Rewrite every entry below, changing "GUI agent" to "desktop assistant" wherever it occurs and keeping everything else the same.

## START

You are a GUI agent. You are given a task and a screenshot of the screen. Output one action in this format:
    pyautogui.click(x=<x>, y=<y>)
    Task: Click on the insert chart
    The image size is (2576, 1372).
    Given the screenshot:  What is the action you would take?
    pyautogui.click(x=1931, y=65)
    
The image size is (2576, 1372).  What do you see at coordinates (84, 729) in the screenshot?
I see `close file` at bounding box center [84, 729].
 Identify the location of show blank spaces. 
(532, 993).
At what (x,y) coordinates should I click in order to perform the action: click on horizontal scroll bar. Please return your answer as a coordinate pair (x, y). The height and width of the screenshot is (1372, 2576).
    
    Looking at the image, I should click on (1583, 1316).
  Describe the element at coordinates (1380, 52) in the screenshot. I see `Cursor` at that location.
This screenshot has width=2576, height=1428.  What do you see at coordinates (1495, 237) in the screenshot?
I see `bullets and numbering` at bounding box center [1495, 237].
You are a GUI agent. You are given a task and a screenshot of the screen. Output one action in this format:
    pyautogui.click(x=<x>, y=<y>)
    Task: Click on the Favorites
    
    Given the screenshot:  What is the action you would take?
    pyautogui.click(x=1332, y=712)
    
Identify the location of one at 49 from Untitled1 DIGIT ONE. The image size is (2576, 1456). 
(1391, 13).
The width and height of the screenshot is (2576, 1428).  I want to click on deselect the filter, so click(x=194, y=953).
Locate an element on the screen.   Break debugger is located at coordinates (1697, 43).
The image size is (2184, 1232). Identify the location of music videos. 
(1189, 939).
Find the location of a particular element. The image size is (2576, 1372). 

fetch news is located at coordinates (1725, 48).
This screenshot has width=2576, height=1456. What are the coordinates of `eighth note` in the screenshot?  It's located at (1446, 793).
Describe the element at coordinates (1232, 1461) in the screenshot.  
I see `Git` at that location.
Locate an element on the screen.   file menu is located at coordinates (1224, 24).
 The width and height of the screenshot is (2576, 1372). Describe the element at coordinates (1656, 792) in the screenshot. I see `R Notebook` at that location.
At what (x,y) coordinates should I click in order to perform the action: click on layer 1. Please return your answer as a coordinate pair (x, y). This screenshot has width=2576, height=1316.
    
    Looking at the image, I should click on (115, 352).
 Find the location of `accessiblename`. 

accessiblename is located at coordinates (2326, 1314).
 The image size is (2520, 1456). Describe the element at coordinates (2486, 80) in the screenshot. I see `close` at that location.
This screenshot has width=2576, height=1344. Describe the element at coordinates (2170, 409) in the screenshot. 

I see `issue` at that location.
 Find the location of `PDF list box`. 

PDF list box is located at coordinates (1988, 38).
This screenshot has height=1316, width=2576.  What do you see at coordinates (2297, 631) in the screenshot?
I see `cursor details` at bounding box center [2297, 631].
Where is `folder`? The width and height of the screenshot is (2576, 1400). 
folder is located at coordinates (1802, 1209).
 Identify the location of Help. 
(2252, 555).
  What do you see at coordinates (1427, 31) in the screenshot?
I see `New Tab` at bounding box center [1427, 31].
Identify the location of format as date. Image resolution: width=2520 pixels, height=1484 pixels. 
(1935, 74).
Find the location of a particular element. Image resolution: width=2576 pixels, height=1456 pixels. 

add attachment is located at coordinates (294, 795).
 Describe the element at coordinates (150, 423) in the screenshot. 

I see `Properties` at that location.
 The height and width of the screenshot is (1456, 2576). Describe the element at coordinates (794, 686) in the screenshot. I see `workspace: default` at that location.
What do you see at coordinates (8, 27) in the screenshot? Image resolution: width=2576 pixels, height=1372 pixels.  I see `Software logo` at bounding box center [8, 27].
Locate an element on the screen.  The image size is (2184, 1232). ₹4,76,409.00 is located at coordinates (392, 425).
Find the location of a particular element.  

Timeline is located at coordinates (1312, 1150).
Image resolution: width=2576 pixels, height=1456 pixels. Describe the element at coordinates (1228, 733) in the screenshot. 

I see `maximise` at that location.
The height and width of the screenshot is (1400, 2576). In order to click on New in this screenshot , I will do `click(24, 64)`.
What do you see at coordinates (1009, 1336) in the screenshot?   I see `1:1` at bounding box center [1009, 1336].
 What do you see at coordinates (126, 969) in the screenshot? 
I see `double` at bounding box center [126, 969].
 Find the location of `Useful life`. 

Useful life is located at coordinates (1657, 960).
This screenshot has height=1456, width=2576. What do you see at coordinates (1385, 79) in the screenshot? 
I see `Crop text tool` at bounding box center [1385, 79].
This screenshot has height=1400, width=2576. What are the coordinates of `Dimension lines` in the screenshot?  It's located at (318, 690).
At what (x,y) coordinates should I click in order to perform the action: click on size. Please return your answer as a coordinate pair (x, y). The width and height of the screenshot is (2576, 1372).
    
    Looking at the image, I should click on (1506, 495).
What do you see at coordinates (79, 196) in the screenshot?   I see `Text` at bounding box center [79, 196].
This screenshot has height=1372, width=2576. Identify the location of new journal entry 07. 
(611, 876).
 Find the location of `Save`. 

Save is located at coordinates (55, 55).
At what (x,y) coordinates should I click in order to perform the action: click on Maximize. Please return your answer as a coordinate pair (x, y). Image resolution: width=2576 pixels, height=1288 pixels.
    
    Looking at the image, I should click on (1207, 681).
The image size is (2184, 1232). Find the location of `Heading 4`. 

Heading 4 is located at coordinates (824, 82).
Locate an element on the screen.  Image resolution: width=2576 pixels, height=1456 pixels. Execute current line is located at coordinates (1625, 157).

## END

Output for this exercise:
You are a desktop assistant. You are given a task and a screenshot of the screen. Output one action in this format:
    pyautogui.click(x=<x>, y=<y>)
    Task: Click on the insert chart
    The image size is (2576, 1372).
    Given the screenshot:  What is the action you would take?
    pyautogui.click(x=1931, y=65)
    
The image size is (2576, 1372).  What do you see at coordinates (84, 729) in the screenshot?
I see `close file` at bounding box center [84, 729].
 Identify the location of show blank spaces. 
(532, 993).
At what (x,y) coordinates should I click in order to perform the action: click on horizontal scroll bar. Please return your answer as a coordinate pair (x, y). The height and width of the screenshot is (1372, 2576).
    
    Looking at the image, I should click on (1583, 1316).
  Describe the element at coordinates (1380, 52) in the screenshot. I see `Cursor` at that location.
This screenshot has width=2576, height=1428.  What do you see at coordinates (1495, 237) in the screenshot?
I see `bullets and numbering` at bounding box center [1495, 237].
You are a desktop assistant. You are given a task and a screenshot of the screen. Output one action in this format:
    pyautogui.click(x=<x>, y=<y>)
    Task: Click on the Favorites
    
    Given the screenshot:  What is the action you would take?
    pyautogui.click(x=1332, y=712)
    
Identify the location of one at 49 from Untitled1 DIGIT ONE. The image size is (2576, 1456). 
(1391, 13).
The width and height of the screenshot is (2576, 1428).  I want to click on deselect the filter, so click(x=194, y=953).
Locate an element on the screen.   Break debugger is located at coordinates (1697, 43).
The image size is (2184, 1232). Identify the location of music videos. 
(1189, 939).
Find the location of a particular element. The image size is (2576, 1372). 

fetch news is located at coordinates (1725, 48).
This screenshot has width=2576, height=1456. What are the coordinates of `eighth note` in the screenshot?  It's located at (1446, 793).
Describe the element at coordinates (1232, 1461) in the screenshot.  
I see `Git` at that location.
Locate an element on the screen.   file menu is located at coordinates (1224, 24).
 The width and height of the screenshot is (2576, 1372). Describe the element at coordinates (1656, 792) in the screenshot. I see `R Notebook` at that location.
At what (x,y) coordinates should I click in order to perform the action: click on layer 1. Please return your answer as a coordinate pair (x, y). This screenshot has width=2576, height=1316.
    
    Looking at the image, I should click on (115, 352).
 Find the location of `accessiblename`. 

accessiblename is located at coordinates (2326, 1314).
 The image size is (2520, 1456). Describe the element at coordinates (2486, 80) in the screenshot. I see `close` at that location.
This screenshot has width=2576, height=1344. Describe the element at coordinates (2170, 409) in the screenshot. 

I see `issue` at that location.
 Find the location of `PDF list box`. 

PDF list box is located at coordinates (1988, 38).
This screenshot has height=1316, width=2576.  What do you see at coordinates (2297, 631) in the screenshot?
I see `cursor details` at bounding box center [2297, 631].
Where is `folder`? The width and height of the screenshot is (2576, 1400). 
folder is located at coordinates (1802, 1209).
 Identify the location of Help. 
(2252, 555).
  What do you see at coordinates (1427, 31) in the screenshot?
I see `New Tab` at bounding box center [1427, 31].
Identify the location of format as date. Image resolution: width=2520 pixels, height=1484 pixels. 
(1935, 74).
Find the location of a particular element. Image resolution: width=2576 pixels, height=1456 pixels. 

add attachment is located at coordinates (294, 795).
 Describe the element at coordinates (150, 423) in the screenshot. 

I see `Properties` at that location.
 The height and width of the screenshot is (1456, 2576). Describe the element at coordinates (794, 686) in the screenshot. I see `workspace: default` at that location.
What do you see at coordinates (8, 27) in the screenshot? Image resolution: width=2576 pixels, height=1372 pixels.  I see `Software logo` at bounding box center [8, 27].
Locate an element on the screen.  The image size is (2184, 1232). ₹4,76,409.00 is located at coordinates (392, 425).
Find the location of a particular element.  

Timeline is located at coordinates (1312, 1150).
Image resolution: width=2576 pixels, height=1456 pixels. Describe the element at coordinates (1228, 733) in the screenshot. 

I see `maximise` at that location.
The height and width of the screenshot is (1400, 2576). In order to click on New in this screenshot , I will do `click(24, 64)`.
What do you see at coordinates (1009, 1336) in the screenshot?   I see `1:1` at bounding box center [1009, 1336].
 What do you see at coordinates (126, 969) in the screenshot? 
I see `double` at bounding box center [126, 969].
 Find the location of `Useful life`. 

Useful life is located at coordinates (1657, 960).
This screenshot has height=1456, width=2576. What do you see at coordinates (1385, 79) in the screenshot? 
I see `Crop text tool` at bounding box center [1385, 79].
This screenshot has height=1400, width=2576. What are the coordinates of `Dimension lines` in the screenshot?  It's located at (318, 690).
At what (x,y) coordinates should I click in order to perform the action: click on size. Please return your answer as a coordinate pair (x, y). The width and height of the screenshot is (2576, 1372).
    
    Looking at the image, I should click on (1506, 495).
What do you see at coordinates (79, 196) in the screenshot?   I see `Text` at bounding box center [79, 196].
This screenshot has height=1372, width=2576. Identify the location of new journal entry 07. 
(611, 876).
 Find the location of `Save`. 

Save is located at coordinates (55, 55).
At what (x,y) coordinates should I click in order to perform the action: click on Maximize. Please return your answer as a coordinate pair (x, y). Image resolution: width=2576 pixels, height=1288 pixels.
    
    Looking at the image, I should click on (1207, 681).
The image size is (2184, 1232). Find the location of `Heading 4`. 

Heading 4 is located at coordinates (824, 82).
Locate an element on the screen.  Image resolution: width=2576 pixels, height=1456 pixels. Execute current line is located at coordinates (1625, 157).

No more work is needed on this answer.